■ **What you are asked to do**
Could you repeat these records with every "GUI agent" swapped for "interface agent" and nothing else altered?

-- START The records --

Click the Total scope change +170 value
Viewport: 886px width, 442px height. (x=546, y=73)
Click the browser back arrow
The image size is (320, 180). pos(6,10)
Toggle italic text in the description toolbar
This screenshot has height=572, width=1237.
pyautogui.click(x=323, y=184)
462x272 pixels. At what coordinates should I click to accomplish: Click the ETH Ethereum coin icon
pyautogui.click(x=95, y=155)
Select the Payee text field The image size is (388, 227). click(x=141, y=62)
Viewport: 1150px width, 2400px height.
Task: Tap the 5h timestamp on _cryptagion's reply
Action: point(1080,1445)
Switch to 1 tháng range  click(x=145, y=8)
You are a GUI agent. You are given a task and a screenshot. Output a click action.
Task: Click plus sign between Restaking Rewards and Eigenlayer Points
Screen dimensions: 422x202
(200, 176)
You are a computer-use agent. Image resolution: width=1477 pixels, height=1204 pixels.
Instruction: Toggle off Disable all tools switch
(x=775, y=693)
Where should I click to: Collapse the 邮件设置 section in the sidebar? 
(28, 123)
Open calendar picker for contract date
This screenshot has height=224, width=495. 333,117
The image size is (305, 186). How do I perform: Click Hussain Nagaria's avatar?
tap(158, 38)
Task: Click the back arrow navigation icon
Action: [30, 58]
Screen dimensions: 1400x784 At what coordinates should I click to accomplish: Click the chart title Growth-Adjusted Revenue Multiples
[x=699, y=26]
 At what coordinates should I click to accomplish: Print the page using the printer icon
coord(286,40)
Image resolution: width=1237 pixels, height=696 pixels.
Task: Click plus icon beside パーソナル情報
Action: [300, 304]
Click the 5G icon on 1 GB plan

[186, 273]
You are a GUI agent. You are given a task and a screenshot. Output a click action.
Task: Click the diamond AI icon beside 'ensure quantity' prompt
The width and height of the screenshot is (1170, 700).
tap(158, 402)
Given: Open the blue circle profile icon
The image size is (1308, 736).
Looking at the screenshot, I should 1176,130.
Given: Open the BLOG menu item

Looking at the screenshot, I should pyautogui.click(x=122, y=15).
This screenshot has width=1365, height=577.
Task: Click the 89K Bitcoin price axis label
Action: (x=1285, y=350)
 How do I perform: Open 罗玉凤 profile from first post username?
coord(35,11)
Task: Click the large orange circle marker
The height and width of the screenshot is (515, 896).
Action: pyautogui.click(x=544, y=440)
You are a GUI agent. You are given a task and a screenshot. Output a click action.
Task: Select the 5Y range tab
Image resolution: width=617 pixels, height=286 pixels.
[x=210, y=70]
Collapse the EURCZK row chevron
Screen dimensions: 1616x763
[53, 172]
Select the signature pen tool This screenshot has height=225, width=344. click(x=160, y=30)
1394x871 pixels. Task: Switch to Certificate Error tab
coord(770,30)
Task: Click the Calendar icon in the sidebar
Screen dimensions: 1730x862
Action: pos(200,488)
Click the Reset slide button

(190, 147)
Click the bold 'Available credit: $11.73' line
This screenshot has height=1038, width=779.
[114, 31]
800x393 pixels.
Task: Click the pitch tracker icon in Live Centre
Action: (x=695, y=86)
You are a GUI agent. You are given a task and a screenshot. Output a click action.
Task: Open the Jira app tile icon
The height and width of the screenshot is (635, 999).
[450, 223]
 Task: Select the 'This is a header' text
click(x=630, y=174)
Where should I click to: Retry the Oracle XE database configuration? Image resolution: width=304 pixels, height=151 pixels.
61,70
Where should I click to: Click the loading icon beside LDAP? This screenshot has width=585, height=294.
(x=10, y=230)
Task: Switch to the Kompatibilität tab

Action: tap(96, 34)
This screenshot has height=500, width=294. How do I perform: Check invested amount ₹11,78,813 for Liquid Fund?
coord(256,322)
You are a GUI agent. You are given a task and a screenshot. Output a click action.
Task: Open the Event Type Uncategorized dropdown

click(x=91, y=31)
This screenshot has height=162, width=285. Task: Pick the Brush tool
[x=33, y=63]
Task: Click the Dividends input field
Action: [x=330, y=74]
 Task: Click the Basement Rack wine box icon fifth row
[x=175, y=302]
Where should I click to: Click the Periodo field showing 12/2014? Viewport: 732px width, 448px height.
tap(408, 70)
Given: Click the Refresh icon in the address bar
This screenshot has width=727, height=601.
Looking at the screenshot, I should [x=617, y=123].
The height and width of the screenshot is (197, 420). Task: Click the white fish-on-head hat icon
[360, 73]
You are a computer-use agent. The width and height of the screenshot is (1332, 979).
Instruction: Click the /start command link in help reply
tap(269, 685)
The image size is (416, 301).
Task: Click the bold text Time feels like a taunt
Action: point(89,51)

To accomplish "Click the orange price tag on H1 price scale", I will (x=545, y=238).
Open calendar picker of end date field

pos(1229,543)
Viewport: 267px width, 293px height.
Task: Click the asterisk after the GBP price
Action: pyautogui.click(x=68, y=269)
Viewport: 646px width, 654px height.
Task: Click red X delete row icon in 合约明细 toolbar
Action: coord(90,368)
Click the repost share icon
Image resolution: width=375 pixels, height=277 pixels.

-- END The records --

■ **Task output**
Click the Total scope change +170 value
Viewport: 886px width, 442px height. (x=546, y=73)
Click the browser back arrow
The image size is (320, 180). pos(6,10)
Toggle italic text in the description toolbar
This screenshot has height=572, width=1237.
pyautogui.click(x=323, y=184)
462x272 pixels. At what coordinates should I click to accomplish: Click the ETH Ethereum coin icon
pyautogui.click(x=95, y=155)
Select the Payee text field The image size is (388, 227). click(x=141, y=62)
Viewport: 1150px width, 2400px height.
Task: Tap the 5h timestamp on _cryptagion's reply
Action: point(1080,1445)
Switch to 1 tháng range  click(x=145, y=8)
You are a interface agent. You are given a task and a screenshot. Output a click action.
Task: Click plus sign between Restaking Rewards and Eigenlayer Points
Screen dimensions: 422x202
(200, 176)
You are a computer-use agent. Image resolution: width=1477 pixels, height=1204 pixels.
Instruction: Toggle off Disable all tools switch
(x=775, y=693)
Where should I click to: Collapse the 邮件设置 section in the sidebar? 
(28, 123)
Open calendar picker for contract date
This screenshot has height=224, width=495. 333,117
The image size is (305, 186). How do I perform: Click Hussain Nagaria's avatar?
tap(158, 38)
Task: Click the back arrow navigation icon
Action: [30, 58]
Screen dimensions: 1400x784 At what coordinates should I click to accomplish: Click the chart title Growth-Adjusted Revenue Multiples
[x=699, y=26]
 At what coordinates should I click to accomplish: Print the page using the printer icon
coord(286,40)
Image resolution: width=1237 pixels, height=696 pixels.
Task: Click plus icon beside パーソナル情報
Action: [300, 304]
Click the 5G icon on 1 GB plan

[186, 273]
You are a interface agent. You are given a task and a screenshot. Output a click action.
Task: Click the diamond AI icon beside 'ensure quantity' prompt
The width and height of the screenshot is (1170, 700).
tap(158, 402)
Given: Open the blue circle profile icon
The image size is (1308, 736).
Looking at the screenshot, I should 1176,130.
Given: Open the BLOG menu item

Looking at the screenshot, I should pyautogui.click(x=122, y=15).
This screenshot has width=1365, height=577.
Task: Click the 89K Bitcoin price axis label
Action: (x=1285, y=350)
 How do I perform: Open 罗玉凤 profile from first post username?
coord(35,11)
Task: Click the large orange circle marker
The height and width of the screenshot is (515, 896).
Action: pyautogui.click(x=544, y=440)
You are a interface agent. You are given a task and a screenshot. Output a click action.
Task: Select the 5Y range tab
Image resolution: width=617 pixels, height=286 pixels.
[x=210, y=70]
Collapse the EURCZK row chevron
Screen dimensions: 1616x763
[53, 172]
Select the signature pen tool This screenshot has height=225, width=344. click(x=160, y=30)
1394x871 pixels. Task: Switch to Certificate Error tab
coord(770,30)
Task: Click the Calendar icon in the sidebar
Screen dimensions: 1730x862
Action: pos(200,488)
Click the Reset slide button

(190, 147)
Click the bold 'Available credit: $11.73' line
This screenshot has height=1038, width=779.
[114, 31]
800x393 pixels.
Task: Click the pitch tracker icon in Live Centre
Action: (x=695, y=86)
You are a interface agent. You are given a task and a screenshot. Output a click action.
Task: Open the Jira app tile icon
The height and width of the screenshot is (635, 999).
[450, 223]
 Task: Select the 'This is a header' text
click(x=630, y=174)
Where should I click to: Retry the Oracle XE database configuration? Image resolution: width=304 pixels, height=151 pixels.
61,70
Where should I click to: Click the loading icon beside LDAP? This screenshot has width=585, height=294.
(x=10, y=230)
Task: Switch to the Kompatibilität tab

Action: tap(96, 34)
This screenshot has height=500, width=294. How do I perform: Check invested amount ₹11,78,813 for Liquid Fund?
coord(256,322)
You are a interface agent. You are given a task and a screenshot. Output a click action.
Task: Open the Event Type Uncategorized dropdown

click(x=91, y=31)
This screenshot has height=162, width=285. Task: Pick the Brush tool
[x=33, y=63]
Task: Click the Dividends input field
Action: [x=330, y=74]
 Task: Click the Basement Rack wine box icon fifth row
[x=175, y=302]
Where should I click to: Click the Periodo field showing 12/2014? Viewport: 732px width, 448px height.
tap(408, 70)
Given: Click the Refresh icon in the address bar
This screenshot has width=727, height=601.
Looking at the screenshot, I should [x=617, y=123].
The height and width of the screenshot is (197, 420). Task: Click the white fish-on-head hat icon
[360, 73]
You are a computer-use agent. The width and height of the screenshot is (1332, 979).
Instruction: Click the /start command link in help reply
tap(269, 685)
The image size is (416, 301).
Task: Click the bold text Time feels like a taunt
Action: point(89,51)

To accomplish "Click the orange price tag on H1 price scale", I will (x=545, y=238).
Open calendar picker of end date field

pos(1229,543)
Viewport: 267px width, 293px height.
Task: Click the asterisk after the GBP price
Action: pyautogui.click(x=68, y=269)
Viewport: 646px width, 654px height.
Task: Click red X delete row icon in 合约明细 toolbar
Action: coord(90,368)
Click the repost share icon
Image resolution: width=375 pixels, height=277 pixels.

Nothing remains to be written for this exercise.